#### À faire
**A)** Recopiez le passage de l'extrait qui commence par « J’explique également aux » et va jusqu'à « les enfants, etc. ».
**B)** D'après l'extrait, qu'exige-t-on des membres du foyer qui accueille des réfugiés ?

#### Extrait
|---|
J’explique également aux familles réfugiées que les frais médicaux sont pris en charge, qu’elles peuvent prendre rendez-vous pour des soucis d’ordre physique ou psychologique si des difficultés survenaient après ce qu’elles ont vécu. Il faut parfois déconstruire certaines idées et lever des réticences, à l’égard des soins psychologiques notamment. D’autres questions concernent les cours de français, l’école pour les enfants, etc.

Il s’agit de composer avec les attentes des uns et des autres…

Oui, et un contrat de cohabitation permet de clarifier les choses. Ce contrat définit la durée de l’accueil, ce qui est mis à la disposition des réfugiés. Nous profitons également d’échanger verbalement sur les attentes des uns et des autres concernant les horaires des repas, le tournus de qui cuisine, etc. Nous cherchons à clarifier si les réfugiés peuvent ranger leurs affaires, leur nourriture. Il s’agit de réguler les questions du vivre ensemble. 

Nous vérifions par ailleurs que le logement soit adéquat et conforme aux attentes minimales, concernant l’accès aux sanitaires et le nombre de pièces par exemple. Nous exigeons également que les membres du foyer n’aient pas de casier judiciaire. Il s’agit de prévenir les abus. Nous donnons d’ailleurs un flyer aux personnes réfugiées lors de nos visites, avec un numéro de téléphone gratuit si des problèmes de traite par exemple devaient survenir.

Quelles sont vos constatations après ces premières semaines ?

Je vois que les familles d’accueil sont très engagées, très soutenantes. Les conditions de logement qu’elles offrent sont particulièrement bonnes la plupart du temps. Elles se disent souvent épatées par les capacités de résilience et d’adaptation des réfugiés qu’elles accueillent. Ces personnes sont en effet généralement rapidement autonomes. Il faut dire que la plupart d’entre elles disposent d’un niveau de formation élevé. Elles étaient en Ukraine ingénieures, avocates, enseignantes, parfois cheffes d’entreprise.
|---|
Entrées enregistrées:
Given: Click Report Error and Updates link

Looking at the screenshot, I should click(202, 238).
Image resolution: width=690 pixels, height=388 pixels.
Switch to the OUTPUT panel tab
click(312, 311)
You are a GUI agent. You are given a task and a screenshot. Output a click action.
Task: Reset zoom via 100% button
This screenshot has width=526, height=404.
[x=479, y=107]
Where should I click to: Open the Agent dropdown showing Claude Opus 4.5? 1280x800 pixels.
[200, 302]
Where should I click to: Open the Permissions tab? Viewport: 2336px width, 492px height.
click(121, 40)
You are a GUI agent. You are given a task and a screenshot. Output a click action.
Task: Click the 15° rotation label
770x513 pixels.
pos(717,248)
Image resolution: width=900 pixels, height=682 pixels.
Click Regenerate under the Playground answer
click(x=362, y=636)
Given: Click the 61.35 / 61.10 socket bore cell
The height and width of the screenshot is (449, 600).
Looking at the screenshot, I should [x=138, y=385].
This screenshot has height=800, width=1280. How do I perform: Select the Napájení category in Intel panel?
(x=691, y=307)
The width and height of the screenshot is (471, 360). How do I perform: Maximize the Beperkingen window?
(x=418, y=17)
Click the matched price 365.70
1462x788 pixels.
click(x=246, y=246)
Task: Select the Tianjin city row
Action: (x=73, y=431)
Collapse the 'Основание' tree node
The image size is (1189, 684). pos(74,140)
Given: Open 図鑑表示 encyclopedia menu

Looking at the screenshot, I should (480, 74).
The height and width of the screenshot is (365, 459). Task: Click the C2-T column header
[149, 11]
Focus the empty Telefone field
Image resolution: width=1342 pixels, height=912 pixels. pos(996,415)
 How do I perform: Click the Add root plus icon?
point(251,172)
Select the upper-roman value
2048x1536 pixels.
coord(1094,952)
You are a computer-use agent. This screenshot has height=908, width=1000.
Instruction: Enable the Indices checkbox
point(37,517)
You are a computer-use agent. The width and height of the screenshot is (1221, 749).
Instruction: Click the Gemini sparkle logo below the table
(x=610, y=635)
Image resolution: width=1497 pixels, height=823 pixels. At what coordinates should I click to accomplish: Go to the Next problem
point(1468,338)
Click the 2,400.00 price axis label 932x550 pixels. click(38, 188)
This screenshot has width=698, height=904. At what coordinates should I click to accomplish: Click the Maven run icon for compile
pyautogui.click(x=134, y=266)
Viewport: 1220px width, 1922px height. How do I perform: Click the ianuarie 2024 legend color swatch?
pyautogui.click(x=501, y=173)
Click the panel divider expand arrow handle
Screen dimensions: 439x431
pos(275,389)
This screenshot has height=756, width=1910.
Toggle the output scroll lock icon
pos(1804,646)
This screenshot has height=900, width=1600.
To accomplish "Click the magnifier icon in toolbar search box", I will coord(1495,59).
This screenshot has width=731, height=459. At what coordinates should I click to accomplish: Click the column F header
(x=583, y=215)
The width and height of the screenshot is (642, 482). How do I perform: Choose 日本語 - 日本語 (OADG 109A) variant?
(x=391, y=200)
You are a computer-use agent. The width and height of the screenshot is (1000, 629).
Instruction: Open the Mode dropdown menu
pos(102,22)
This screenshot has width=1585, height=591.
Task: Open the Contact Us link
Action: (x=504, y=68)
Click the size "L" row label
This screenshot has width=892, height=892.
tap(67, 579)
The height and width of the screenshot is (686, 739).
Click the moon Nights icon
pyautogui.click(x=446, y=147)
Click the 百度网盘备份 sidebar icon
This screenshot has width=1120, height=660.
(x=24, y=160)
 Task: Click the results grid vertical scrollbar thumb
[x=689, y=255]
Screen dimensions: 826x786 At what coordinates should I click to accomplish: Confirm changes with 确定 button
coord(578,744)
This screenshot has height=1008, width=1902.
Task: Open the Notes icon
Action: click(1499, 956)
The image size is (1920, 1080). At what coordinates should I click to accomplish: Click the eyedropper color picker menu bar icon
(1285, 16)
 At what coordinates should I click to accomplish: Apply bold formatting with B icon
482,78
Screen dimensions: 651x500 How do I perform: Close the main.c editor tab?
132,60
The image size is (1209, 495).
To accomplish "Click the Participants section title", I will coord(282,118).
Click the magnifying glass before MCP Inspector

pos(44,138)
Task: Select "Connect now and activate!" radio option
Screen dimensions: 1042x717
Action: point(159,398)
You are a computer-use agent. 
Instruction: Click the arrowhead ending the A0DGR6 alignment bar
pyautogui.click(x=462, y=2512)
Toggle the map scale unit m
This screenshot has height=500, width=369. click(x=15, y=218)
|---|
#### Corrigé
**A)**
J’explique également aux familles réfugiées que les frais médicaux sont pris en charge, qu’elles peuvent prendre rendez-vous pour des soucis d’ordre physique ou psychologique si des difficultés survenaient après ce qu’elles ont vécu. Il faut parfois déconstruire certaines idées et lever des réticences, à l’égard des soins psychologiques notamment. D’autres questions concernent les cours de français, l’école pour les enfants, etc.

**B)** Ils ne doivent pas avoir de casier judiciaire.